North Korea has every reason to distrust America for a long string of its broken international promises or commitments, from NATO expansion eastward and Iran nuclear deal to Bush Jr. tearing up Bill Clinton’s deal with North Korea to supply light-water nuclear power plants in return for destruction of North Korea’s nuclear facilities. America has deepened the suspicion by staging ever larger and more belligerent annual exercises with South Korea near North Korea.

Facts are abundantly clear: War and peace in the Korean peninsula hinges on America, rather than North Korea, much less China. China has done all it could to dissuade North Korea from continuing its nuclear programme. So much so that It has backed and observed UN sanctions against its once close ally with which it has a defence treaty. Which country in the world has ever done that to its ally?

Even as China-led Six-Party Talks goes on in fits and starts, North Korea and America engaged in direct backchannel talks for some years without success. America rejected North Korea’s demand that they sign a peace treaty first before North Korea would abandon its nuclear programme. The thing is America should have signed such a peace treaty within three years of the armistice of the Korean War. That America had refused to meet the terms of the armistice gave North Korea cause to doubt America’s good faith.

The Global Times editorial drew a Red Line on the North Korea issue: “China has a bottom line.

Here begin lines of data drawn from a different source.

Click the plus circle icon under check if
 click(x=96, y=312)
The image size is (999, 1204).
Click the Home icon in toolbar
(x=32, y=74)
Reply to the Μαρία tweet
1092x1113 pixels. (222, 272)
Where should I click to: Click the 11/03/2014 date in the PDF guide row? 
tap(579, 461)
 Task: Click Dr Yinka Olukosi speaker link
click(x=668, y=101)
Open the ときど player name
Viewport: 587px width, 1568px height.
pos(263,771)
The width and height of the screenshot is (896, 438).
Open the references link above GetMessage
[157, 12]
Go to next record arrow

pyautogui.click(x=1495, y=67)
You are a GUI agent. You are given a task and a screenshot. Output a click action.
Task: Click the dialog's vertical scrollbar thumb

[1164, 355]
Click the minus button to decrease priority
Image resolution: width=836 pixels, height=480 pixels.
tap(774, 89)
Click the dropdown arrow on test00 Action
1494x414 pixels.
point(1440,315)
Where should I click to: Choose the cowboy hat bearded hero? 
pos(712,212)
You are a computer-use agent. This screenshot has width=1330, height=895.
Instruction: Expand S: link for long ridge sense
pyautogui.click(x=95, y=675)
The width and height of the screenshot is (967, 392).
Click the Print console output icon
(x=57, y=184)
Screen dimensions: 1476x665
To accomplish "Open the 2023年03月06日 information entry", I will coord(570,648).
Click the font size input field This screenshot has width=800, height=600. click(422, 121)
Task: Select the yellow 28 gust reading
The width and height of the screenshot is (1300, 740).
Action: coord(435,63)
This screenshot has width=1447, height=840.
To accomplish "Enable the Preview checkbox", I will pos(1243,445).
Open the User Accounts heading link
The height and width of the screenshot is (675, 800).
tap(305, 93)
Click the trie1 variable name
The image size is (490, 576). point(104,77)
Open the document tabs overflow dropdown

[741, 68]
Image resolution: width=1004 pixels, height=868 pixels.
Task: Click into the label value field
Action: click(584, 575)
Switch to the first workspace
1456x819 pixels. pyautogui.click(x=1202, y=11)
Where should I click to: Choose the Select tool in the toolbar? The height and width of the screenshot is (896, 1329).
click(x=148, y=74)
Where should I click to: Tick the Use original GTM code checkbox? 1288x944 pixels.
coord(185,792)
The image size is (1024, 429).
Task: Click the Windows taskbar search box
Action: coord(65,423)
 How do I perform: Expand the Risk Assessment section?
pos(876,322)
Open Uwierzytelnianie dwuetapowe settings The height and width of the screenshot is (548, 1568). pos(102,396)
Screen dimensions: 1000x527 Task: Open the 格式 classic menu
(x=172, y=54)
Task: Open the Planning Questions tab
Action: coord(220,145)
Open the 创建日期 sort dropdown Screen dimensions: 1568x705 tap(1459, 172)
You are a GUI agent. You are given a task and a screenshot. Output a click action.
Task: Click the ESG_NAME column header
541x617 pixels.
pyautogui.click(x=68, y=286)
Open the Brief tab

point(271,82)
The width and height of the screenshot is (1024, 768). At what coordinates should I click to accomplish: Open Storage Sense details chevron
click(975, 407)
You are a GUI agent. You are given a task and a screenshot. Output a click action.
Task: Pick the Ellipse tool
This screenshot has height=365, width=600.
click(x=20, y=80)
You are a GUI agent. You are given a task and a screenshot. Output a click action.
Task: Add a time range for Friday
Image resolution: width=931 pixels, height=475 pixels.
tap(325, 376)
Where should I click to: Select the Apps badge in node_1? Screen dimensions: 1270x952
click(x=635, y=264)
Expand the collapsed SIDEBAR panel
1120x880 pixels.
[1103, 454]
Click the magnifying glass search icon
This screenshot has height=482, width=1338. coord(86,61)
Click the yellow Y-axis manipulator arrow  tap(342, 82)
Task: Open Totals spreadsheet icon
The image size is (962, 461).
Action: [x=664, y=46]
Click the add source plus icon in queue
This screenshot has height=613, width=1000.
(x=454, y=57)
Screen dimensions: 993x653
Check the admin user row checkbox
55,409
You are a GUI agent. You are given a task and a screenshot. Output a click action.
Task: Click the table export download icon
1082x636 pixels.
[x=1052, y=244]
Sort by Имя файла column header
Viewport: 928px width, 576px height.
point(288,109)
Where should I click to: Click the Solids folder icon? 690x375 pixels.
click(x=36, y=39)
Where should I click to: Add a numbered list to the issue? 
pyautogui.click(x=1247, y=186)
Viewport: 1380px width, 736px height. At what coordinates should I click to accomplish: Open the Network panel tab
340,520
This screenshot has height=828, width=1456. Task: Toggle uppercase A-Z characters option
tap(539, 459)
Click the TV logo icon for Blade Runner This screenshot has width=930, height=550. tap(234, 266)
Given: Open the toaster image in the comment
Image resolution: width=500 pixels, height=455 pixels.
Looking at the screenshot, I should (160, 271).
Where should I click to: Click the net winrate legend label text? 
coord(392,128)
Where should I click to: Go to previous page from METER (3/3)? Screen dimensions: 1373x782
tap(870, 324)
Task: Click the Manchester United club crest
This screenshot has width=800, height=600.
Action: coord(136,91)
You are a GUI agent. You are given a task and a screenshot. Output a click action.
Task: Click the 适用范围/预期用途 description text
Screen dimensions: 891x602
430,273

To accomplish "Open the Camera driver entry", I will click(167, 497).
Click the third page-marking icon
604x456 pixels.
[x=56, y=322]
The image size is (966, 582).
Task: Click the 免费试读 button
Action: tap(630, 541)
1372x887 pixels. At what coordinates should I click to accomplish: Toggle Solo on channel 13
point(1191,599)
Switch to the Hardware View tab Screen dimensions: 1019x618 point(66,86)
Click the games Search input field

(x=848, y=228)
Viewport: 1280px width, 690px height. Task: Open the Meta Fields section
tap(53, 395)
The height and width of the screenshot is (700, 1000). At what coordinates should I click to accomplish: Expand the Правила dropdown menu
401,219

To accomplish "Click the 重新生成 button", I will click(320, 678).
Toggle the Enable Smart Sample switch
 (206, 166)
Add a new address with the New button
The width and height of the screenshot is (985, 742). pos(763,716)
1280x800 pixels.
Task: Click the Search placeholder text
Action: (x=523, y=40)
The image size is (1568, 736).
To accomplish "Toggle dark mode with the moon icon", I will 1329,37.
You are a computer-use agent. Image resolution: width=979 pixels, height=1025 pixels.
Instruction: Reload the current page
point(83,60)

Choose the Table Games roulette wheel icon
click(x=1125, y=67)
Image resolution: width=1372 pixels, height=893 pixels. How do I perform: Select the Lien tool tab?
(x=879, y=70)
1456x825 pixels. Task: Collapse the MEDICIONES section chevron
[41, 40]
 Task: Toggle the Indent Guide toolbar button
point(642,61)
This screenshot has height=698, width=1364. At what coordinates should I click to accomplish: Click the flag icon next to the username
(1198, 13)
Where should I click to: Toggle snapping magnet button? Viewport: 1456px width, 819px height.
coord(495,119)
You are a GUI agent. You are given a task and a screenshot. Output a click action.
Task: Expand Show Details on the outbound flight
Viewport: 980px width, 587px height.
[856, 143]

It will safeguard the security and stability of its Northeast area at all costs.” China analysts have elaborated on the Red Line:

1) No nuclear contamination spilling from North Korea into Northeast China.

2) No massive influx of North Korean refugees into China.

3) No regime hostile to China emerging in North Korea.

4) No foreign military presence in the opposite bank of the Yalu River.

No. 1 and 4 are as much directed at America as North Korea. Trump and Pentagon warmongers ignore the Red Line at their peril, as McArthur did crossing the 38th parallel that brought the People’s Liberation Army into the Korean War. And like McArthur, they wouldn’t be able to go home for Christmas!